Badawi
Akhlak adalah suatu kebiasaan berupa perkataan ataupun perbuatan yang dilakukan tanpa memerlukan pertimbangan terlebih dahulu. Kata akhlak bersifat netral, tidak cenderung kepada hal baik saja atau hal buruk saja. Jika terbiasa melakukan hal yang baik maka akhlak dari orang itu adalah baik, bila terbiasa melakukan hal yang buruk maka akhlak dari orang itu adalah buruk. Namun pada umumnya masyarakat menyebutkan kata akhlak bermakna hal yang baik saja. Dalam Islam dapat disebut sebagai akhlak itu baik atau buruk berdasarkan penjelasan dari Al-Qur’an dan Hadis, selain itu juga dapat berdasarkan etika (akal sehat) dan moral (adat istiadat). Hanya saja penggunaan etika dan moral sebagai tolak ukur bisa menyebabkan perselisihan pendapat tentang penilaian hal baik atau buruk, sebab sifat keduanya yang sangat spekulatif dan subjektif. Sedangkan kebenaran dari Al-Qur’an dan Hadis adalah pasti. Maka antara akhlak, etika dan moral, utamakan akhlak yang bersumber dari Al-Qur’an dan Hadis sebagai tolak ukur dan pedoman kita dalam berbicara dan berbuat.
Lalu bagaimana menerapkannya dalam kehidupan berorganisasi?

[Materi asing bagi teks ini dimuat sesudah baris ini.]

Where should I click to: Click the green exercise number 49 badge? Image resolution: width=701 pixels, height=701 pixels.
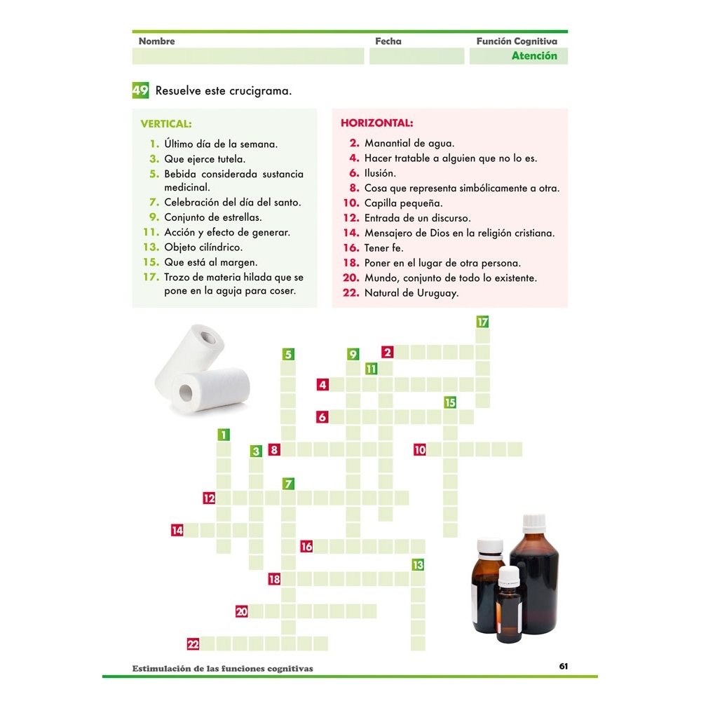140,90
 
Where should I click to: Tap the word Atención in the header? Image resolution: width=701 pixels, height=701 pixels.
534,56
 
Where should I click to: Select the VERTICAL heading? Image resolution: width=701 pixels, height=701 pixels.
166,124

Penerapan Akhlak Berorganisasi
Secara bahasa, organisasi adalah dua orang atau lebih yang saling bekerjasama untuk mewujudkan tujuan yang sama. Organisasi memang kumpulan dari orang-orang yang memiliki arah dan target yang sama, hanya saja itu tidak menghilangkan fakta bahwa organisasi terdiri dari individu yang beraneka ragam latar belakangnya. Dengan fakta di atas maka sudah seharusnya orang yang aktif di dunia organisasi harus menguasai “akhlak berorganisasi”, agar dapat terjalin hubungan erat lahir dan batin antar sesama anggota organisasi.

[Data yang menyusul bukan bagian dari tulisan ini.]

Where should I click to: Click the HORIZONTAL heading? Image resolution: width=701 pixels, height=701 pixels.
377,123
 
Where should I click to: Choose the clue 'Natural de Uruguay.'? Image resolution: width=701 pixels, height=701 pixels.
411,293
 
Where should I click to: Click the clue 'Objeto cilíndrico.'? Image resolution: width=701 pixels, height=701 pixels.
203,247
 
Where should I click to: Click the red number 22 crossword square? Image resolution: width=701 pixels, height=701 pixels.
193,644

Beberapa bentuk akhlak berorganisasi, di antaranya adalah sebagai berikut :
Pertama, tidak merasa paling benar, jadikan orang lain di organisasi sebagai partner berdiskusi, karena bisa saja pendapat terbaik datang dari orang lain, bukan dari diri sendiri.
Kedua, terbuka dengan semua orang, salah satu masalah mendasar di organisasi adalah adanya kubu atau blok yang saling berlawanan. Kerap kali menjadikan organisasi berjalan lambat atau bahkan berhenti karena adanya kelompok-kelompok kecil, oleh karena itu maka mulailah terbuka dengan semua orang. Tidak hanya yang sepaham namun juga yang berbeda pemahaman.
Ketiga, mendahulukan kepentingan bersama dari pada kepentingan pribadi, ini menjadi penting karena tidak jarang sebagian pihak menjadikan organisasi sebagai jalan untuk mewujudkan ambisi pribadi saja.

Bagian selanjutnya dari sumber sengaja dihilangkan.